Кеннард дал ей знак замолчать.
— Кервин, — произнес он, — привезя тебя в Арилинн, мы пошли на сознательный риск. Это был удар по темной магии и системе табу, первый шаг к тому, чтобы сделать из матричной механики науку, а не… жречество.
— Пожалуйста, говори только за себя, — вмешался Раннирл. — На этот счет, Кервин, я с Кеннардом не согласен, но в одном он безусловно прав: мы понимали, что это риск, и сознательно пошли на него.
— Ну как втолковать вам — я-то не хочу рисковать! — Голос Джеффа сорвался. — Я ведь сам понятия не имею, что могут они заставить меня сделать — и как погубить вас.
— Может, именно так ты и должен был погубить нас, по их замыслу, — с горечью сказал Корус. — Сделать так, чтобы мы стали доверять тебе, поверили в тебя — а потом бросить.
— Черт побери, это нечестно, — хрипло произнес Кервин. — Ну как вы не понимаете, я же пытаюсь спасти вас. Я не могу позволить себе такого риска — оказаться орудием вашей погибели.
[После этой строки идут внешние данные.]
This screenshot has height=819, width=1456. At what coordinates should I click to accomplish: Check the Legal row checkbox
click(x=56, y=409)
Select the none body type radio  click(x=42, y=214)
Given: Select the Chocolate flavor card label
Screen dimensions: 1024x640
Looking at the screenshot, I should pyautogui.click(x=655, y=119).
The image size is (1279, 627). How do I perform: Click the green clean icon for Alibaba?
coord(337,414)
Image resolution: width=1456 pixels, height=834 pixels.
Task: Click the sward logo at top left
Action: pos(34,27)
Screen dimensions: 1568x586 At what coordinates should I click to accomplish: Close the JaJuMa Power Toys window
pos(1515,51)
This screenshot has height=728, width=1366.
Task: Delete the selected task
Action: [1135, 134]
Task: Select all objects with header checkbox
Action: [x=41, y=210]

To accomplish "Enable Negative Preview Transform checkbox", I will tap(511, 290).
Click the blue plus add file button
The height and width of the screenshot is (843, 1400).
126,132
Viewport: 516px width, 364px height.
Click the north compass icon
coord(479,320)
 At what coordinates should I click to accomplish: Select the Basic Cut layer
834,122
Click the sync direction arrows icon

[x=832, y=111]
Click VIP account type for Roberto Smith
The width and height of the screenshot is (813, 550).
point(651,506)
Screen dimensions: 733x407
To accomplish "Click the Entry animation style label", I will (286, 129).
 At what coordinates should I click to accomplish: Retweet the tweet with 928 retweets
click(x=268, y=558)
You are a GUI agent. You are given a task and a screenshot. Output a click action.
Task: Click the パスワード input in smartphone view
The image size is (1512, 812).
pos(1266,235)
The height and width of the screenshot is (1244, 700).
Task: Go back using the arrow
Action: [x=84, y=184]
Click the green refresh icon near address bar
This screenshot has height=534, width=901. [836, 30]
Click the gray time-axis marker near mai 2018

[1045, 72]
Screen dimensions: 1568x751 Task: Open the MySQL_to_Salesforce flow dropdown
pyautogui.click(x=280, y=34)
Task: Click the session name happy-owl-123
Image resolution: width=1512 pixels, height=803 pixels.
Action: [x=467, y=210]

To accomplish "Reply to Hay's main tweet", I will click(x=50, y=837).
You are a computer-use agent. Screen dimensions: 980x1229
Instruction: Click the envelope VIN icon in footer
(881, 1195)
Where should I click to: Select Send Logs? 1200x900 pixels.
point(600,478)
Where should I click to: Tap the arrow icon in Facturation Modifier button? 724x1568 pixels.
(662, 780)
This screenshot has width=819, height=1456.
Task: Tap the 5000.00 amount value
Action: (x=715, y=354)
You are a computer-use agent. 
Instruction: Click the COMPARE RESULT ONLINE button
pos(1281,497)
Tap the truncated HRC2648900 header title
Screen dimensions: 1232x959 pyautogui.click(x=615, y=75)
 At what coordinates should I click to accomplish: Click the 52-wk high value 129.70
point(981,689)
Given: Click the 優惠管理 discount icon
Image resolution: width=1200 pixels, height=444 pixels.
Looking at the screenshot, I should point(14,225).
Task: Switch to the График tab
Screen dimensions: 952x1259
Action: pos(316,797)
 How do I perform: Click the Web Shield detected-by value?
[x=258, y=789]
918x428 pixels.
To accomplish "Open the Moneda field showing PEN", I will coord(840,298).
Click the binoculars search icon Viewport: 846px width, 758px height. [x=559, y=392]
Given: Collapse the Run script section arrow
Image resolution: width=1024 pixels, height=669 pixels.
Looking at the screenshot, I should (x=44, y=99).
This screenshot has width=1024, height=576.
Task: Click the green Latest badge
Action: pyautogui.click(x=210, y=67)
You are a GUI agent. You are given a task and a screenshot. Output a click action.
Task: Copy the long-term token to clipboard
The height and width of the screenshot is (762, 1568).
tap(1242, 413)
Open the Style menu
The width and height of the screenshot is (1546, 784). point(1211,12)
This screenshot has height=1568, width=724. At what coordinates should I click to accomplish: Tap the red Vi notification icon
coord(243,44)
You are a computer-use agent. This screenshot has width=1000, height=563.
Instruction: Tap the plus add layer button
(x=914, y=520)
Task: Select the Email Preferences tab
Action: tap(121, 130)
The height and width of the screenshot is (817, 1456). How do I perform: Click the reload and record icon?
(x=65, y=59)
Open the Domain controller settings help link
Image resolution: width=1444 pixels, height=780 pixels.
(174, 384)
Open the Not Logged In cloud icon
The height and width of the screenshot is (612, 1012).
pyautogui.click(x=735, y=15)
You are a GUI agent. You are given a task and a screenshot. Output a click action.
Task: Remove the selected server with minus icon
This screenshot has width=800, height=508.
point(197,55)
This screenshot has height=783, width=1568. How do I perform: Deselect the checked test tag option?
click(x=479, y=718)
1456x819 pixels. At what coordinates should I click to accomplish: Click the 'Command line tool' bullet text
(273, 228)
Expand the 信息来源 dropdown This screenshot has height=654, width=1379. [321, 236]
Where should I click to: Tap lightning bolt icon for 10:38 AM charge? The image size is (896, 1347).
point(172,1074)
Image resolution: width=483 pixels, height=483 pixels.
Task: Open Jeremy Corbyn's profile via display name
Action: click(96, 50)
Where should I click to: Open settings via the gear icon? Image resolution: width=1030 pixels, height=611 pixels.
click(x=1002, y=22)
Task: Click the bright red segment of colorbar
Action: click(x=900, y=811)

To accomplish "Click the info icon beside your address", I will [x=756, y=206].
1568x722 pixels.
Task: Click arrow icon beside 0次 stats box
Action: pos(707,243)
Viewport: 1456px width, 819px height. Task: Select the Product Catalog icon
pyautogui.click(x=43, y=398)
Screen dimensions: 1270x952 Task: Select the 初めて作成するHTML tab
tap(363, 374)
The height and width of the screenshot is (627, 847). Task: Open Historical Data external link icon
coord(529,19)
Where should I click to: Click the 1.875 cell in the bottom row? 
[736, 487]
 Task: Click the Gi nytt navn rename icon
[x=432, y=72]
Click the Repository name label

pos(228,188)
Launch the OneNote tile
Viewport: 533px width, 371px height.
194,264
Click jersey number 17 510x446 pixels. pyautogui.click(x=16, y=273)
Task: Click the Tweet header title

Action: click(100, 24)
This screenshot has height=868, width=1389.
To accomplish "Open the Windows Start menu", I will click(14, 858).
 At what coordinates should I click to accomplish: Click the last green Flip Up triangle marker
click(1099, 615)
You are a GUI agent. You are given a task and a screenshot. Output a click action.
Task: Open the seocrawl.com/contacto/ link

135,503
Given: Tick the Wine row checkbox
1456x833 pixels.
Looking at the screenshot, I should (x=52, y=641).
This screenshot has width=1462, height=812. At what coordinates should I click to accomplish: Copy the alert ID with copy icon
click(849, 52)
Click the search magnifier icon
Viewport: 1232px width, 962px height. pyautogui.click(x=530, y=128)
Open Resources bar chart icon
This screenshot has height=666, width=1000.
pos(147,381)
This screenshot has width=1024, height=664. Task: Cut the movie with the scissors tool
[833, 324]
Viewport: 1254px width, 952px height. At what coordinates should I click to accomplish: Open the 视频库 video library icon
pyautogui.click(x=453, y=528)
Таниквель склонила голову и прижалась щекой к его ладони; ее сотрясали беззвучные рыдания. Лицо Остера застыло жесткими складками.
— Кеннард, он прав, и ты сам это прекрасно понимаешь. Затягивая, ты делаешь всем нам только хуже.
Кеннард мучительно медленно поднялся на ноги и обвел всех взглядом, в котором смешивались презрение и с трудом сдерживаемый гнев.
— Трусы, все до единого! Теперь, когда у нас появился шанс что-то противопоставить всей этой чертовой чуши…
— Ты так защищаешь его, Кеннард, потому что у тебя самого сыновья полукровки, — произнес Остер. — Тебя видно насквозь.
Кервин спрятал лицо в ладони. Ну как мог он сказать: «Я люблю вас всех. Не мучьте меня, пожалуйста!»
— Теперь, когда понятно, что со мной ничего не вышло, — с трудом выговорил он, — вы сумеете найти вместо меня кого-нибудь другого.
— Нет! — рванулась к нему Элори; машинально — иначе она просто упала бы — Кервин подхватил ее, и девушка приникла к нему, крепко вцепившись ручками ему в плечи, уткнув ему в грудь мертвенно бледное личико. — Нет! — снова прошептала она. — Нет, я не могу отпустить тебя. Останься с нами, Джефф, что бы там ни было, останься с нами… — Голос ее оборвался.
— О Боже, — прошептал Кервин, крепко сжимая ее дрожащую мелкой дрожью фигурку. — Элори, Элори!
Потом, собрав волю в кулак, он мягко отстранил ее.
— Теперь, Элори, понимаешь, почему я должен уйти? — еле слышно, почти шепотом спросил он. — Мне и так уже хуже некуда. Пожалуйста, не делай так, чтобы мне стало еще тяжелее.
На лицах окружающих его отразились потрясение, понимание, гнев, сочувствие. Таниквель, что-то неслышно бормоча, обняла Элори, но та вырвалась от нее.
— Нет, — пронзительным голосом произнесла она. — Если Джефф так решил, то и я так решила; все, хватит. Я… я больше не могу отдавать этому жизнь.
Она волчком развернулась к комъинам; ее била дрожь, на бледном лице под глазами залегли глубокие тени.
— Элори, — умоляюще произнесла Таниквель. — Ты не знаешь…
— Ты… да как ты можешь… ты ведь знала его любовь! — В голосе Элори появились истерические нотки; она была вне себя.
— Элори, ты… ты сама не понимаешь, что говоришь, — мягко произнес Кеннард. — Ты же прекрасно знаешь, кто ты такая.
— Я прекрасно знаю, кем я должна быть, — обрушилась на них Элори. — Хранительница, леронис, марионетка, священная девственница — без души, без сердца, без личной жизни!